Cervical disc herniation is an occupational health crisis in the making for the Philippine BPO sector. Approximately 1.5 million BPO workers — predominantly aged 22–40, seated 8–10 hours daily, with sustained cervical flexion toward screens — are at elevated risk for accelerated cervical disc degeneration. Headset use adds sustained unilateral cervical loading for voice-account agents.

Clinical presentation typically follows the 5–8 year mark of employment: initial myofascial pain (upper trapezius, levator scapulae) progressing to axial neck pain, then radiculopathy. By the time radiculopathy presents, the patient has usually had 12–24 months of escalating medication use and productivity loss.

Clinic positioning: an early-intervention PEMF programme at the myofascial and early disc bulge stage — accessible to BPO HR departments as an employee health benefit — represents a high-volume, recurring revenue model. Average BPO worker is motivated to treat, insured by employer, and geographically concentrated (Makati, BGC, Cebu IT Park, Eastwood, Clark).

Contraindications for Cervical PEMF

  • Active cardiac pacemaker or neurostimulator
  • Cervical myelopathy with cord compression — surgical evaluation before PEMF
  • Active cervical infection (discitis, epidural abscess)
  • Pregnancy
  • Active malignancy involving cervical spine
  • Recent cervical fusion surgery — clearance from operating surgeon before initiating PEMF

Frequently Asked Questions

How quickly can I expect improvement with PEMF for neck disc herniation?

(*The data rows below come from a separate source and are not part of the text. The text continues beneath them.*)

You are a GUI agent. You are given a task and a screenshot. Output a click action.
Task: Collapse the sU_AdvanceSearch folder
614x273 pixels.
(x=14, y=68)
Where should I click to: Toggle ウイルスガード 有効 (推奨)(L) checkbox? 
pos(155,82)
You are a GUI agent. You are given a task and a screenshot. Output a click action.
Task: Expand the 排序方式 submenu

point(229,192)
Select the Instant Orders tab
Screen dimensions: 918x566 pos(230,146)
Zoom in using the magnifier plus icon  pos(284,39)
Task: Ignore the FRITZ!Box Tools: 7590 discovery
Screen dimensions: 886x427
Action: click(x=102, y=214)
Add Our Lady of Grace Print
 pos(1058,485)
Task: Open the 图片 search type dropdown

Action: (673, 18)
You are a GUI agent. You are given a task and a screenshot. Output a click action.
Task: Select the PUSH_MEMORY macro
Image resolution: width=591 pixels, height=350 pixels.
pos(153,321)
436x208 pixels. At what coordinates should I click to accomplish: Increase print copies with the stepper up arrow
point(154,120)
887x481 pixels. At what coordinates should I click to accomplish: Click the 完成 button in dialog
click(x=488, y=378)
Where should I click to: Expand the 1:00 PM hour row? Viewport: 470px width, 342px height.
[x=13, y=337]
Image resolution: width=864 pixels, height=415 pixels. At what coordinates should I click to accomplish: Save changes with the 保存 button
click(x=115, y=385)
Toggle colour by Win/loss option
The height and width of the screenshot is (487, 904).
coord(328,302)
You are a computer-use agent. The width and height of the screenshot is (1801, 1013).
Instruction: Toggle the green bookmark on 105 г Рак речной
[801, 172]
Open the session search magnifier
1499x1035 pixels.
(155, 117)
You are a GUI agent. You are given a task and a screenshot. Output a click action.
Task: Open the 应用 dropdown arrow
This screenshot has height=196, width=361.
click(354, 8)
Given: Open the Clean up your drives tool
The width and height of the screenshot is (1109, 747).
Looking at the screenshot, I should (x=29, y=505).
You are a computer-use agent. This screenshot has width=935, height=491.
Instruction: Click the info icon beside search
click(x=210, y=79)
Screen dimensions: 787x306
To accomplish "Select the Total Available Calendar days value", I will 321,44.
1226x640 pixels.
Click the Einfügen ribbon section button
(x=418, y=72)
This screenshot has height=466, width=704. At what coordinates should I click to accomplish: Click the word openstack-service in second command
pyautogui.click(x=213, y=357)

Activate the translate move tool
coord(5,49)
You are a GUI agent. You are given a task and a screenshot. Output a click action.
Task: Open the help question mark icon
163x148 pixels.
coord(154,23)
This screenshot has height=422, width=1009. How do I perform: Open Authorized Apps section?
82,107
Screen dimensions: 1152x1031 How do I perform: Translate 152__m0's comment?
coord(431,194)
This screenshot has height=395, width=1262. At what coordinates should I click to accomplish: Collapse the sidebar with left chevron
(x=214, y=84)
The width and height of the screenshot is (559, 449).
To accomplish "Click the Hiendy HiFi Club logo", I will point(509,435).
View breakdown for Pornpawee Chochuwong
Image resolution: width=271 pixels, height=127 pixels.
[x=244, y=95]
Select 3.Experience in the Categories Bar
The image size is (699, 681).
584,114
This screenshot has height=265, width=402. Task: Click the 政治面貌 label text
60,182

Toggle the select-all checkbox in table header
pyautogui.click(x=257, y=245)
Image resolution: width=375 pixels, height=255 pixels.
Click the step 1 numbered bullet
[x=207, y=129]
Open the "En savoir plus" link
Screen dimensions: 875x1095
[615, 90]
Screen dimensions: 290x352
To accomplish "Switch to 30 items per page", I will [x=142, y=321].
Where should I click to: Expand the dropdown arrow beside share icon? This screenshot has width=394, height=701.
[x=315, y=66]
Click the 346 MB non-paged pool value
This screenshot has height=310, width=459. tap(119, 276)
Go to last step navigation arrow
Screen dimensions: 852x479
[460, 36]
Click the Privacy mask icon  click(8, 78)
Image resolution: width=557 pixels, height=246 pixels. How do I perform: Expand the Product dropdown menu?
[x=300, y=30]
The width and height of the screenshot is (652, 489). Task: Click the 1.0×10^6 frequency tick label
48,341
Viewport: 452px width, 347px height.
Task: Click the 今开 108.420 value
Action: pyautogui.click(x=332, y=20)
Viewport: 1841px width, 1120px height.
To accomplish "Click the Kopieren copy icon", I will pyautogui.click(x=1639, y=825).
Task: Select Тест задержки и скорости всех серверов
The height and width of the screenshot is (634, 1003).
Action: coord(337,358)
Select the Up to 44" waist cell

In the RCT data (PMC7018371), measurable VAS reduction was observed at the 12-week mark. In clinical practice, patients typically report reduced burning quality of arm pain within 4–6 sessions, with improved cervical ROM and reduced morning stiffness by session 8. Proprioception improvement — measured by joint position sense testing — emerges later, typically sessions 10–14. Patient selection matters: acute presentations (<8 weeks) respond faster than chronic presentations (>6 months).

Is PEMF safe with cervical metal implants from prior fusion surgery?

Titanium fusion hardware (the standard in ACDF) is non-ferromagnetic and does not contraindicate PEMF. Stainless steel older hardware requires manufacturer verification. All implant cases should be documented and the treating physician consulted. In practice, post-fusion CDH patients presenting with adjacent segment disease are among the most PEMF-responsive populations — they cannot undergo repeat surgery at the adjacent level without significant risk, making PEMF a compelling non-surgical alternative.

Can PEMF prevent cervical disc herniation from progressing to surgery?

For Grade I–II cervical disc herniations (bulge/protrusion with radiculopathy, no cord compression), PEMF + physiotherapy + cervical stabilization exercise has strong evidence for avoiding surgical escalation in 70–80% of cases over 12 months. The key is early initiation — before central sensitization becomes established — and treatment of the inflammatory cycle rather than waiting for spontaneous resolution.